Jes Wilhelm Schlaikjer (1897–1982) was an American artist, most known for his recruitment and war bonds posters during World War II.

Early life
Schlaikjer was born during a storm at sea on the maiden voyage of the SS Kaiser Wilhelm der Grosse. His parents, Erich Hansen Schlaikjer and Clara Ryser, were emigrating from Germany to New York. Supposedly they, at first, named their son, Wilhelm Parker Schlaikjer, after the ship and the ship's American pilot, William Parker.

His father was a successful salesman of drug remedies. Erich and Clara were married in Germany in 1896.

The Schlaikjer family lived in Ohio and Johnstown City, Kentucky before settling down on a farm in Carter township, Tripp County, South Dakota in 1907. Jes Wilhelm was the firstborn of five children: Arthur, Oscar, Hugo, and Erich.

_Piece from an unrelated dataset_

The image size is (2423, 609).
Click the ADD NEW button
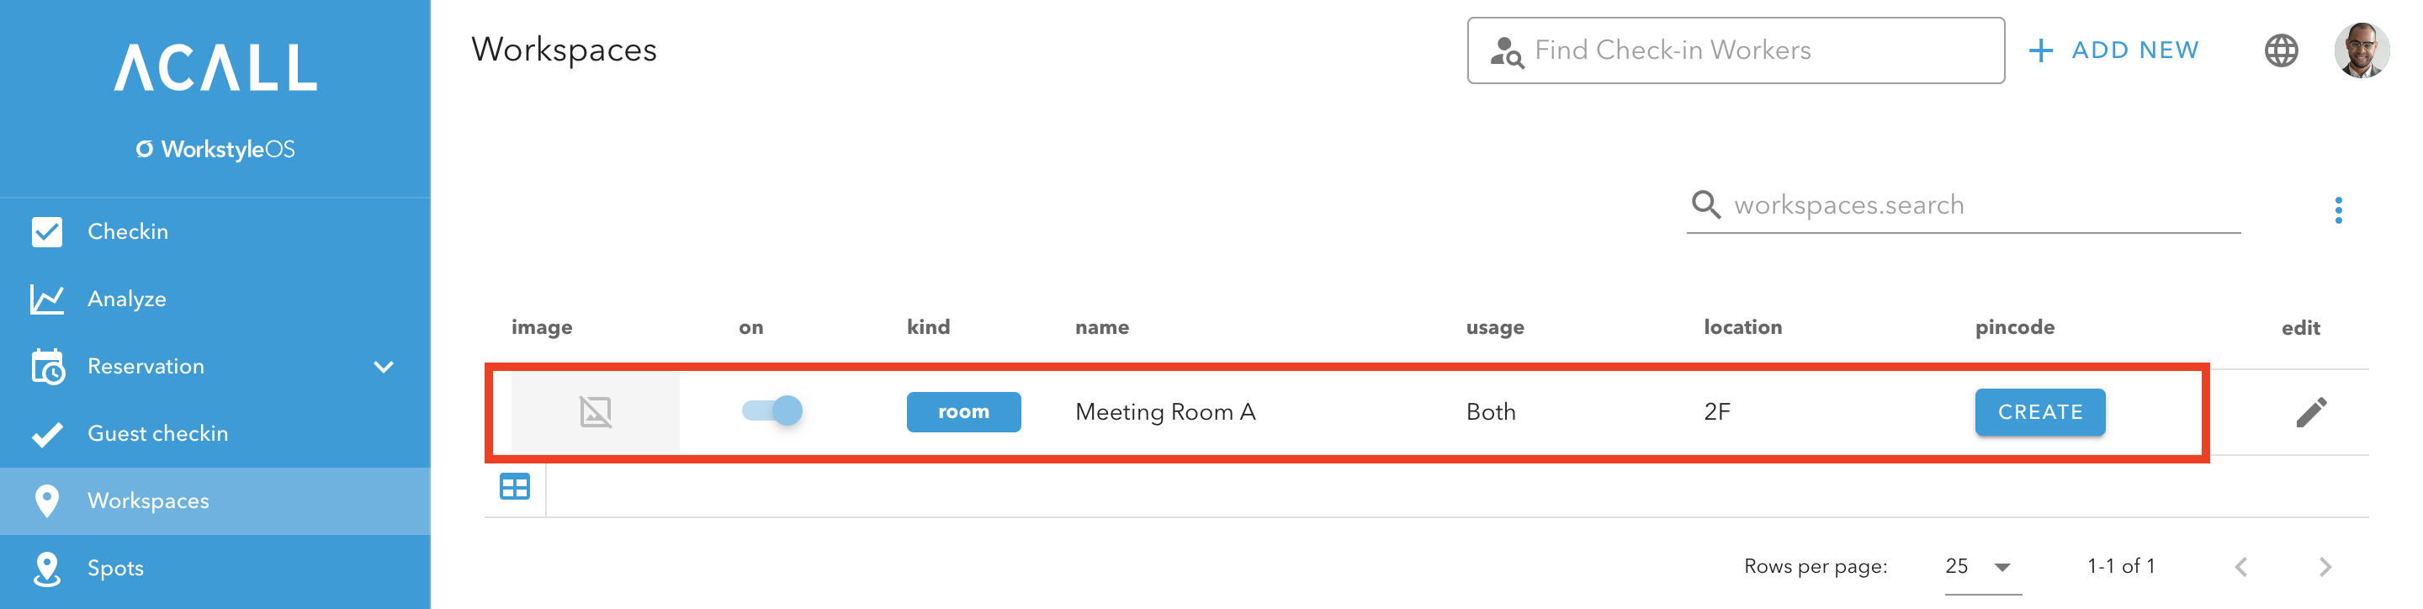coord(2113,50)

From an early age, Schlaikjer enjoyed drawing and was known for his talent in school. At first, he enjoyed painting the horses he saw roaming the plains. His cartoons were featured in a local newspaper in Carter, South Dakota when he was 13 years old. Later in his teen years, Schlaikjer worked for a Chicago newspaper as an artist and cartoonist.

In 1916, he graduated from Winner High School.

Military and education
After graduating from high school, Schlaikjer enlisted in the Army. During World War I, he served in the Signal Corps of the Army 1st Division in France as a telegrapher. After some time he "rose in rank" to Chief Receiving Operator at the Layfayette Radio Station in Paris. This was the "main continental communication link for the Allied forces."

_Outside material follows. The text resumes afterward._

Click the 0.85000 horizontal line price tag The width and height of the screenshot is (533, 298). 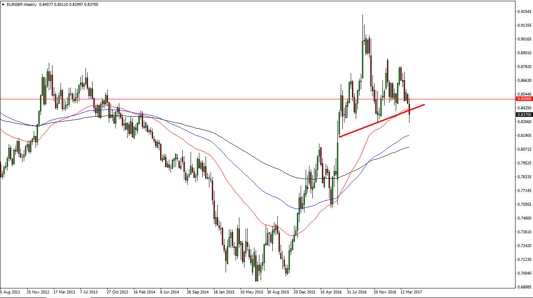524,99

When the war was over, Schlaikjer decided to stay in France. He studied at the École des Beaux Arts in Lyons.

On June 3, 1920, he returned to his parents' farm in South Dakota. During this time he worked as a telegrapher for the Chicago, Burlington, and Quincey railroad line. In September, Schlaikjer moved to Chicago and studied at the School of the Art Institute. Here, he met illustrator Dean Cornwell and painter Harvey Dunn. Schlaikjer studied under Robert Henri.

Art career
Schlaikjer's illustrations appeared in various magazines, including Scribner's, Collier's, American Legion Monthly, Redbook, Woman's Home Companion, and Cosmopolitan.

He often painted covers for pulp magazines such as Black Mask, Adventure, Everybody's Magazine, Frontier Stories, and West. Schlaikjer's signature on these covers were always scribbled in a splat that contained his initials and the date. This may have been an intentional cover-up to disguise his work without "jeopardizing" his career with the more "slick" magazines.

In 1926, Schlaikjer earned the first Hallgarten prize at the National Academy of Design Annual Exhibition. He received this award for a portrait of his wife titled "The Pink Cameo."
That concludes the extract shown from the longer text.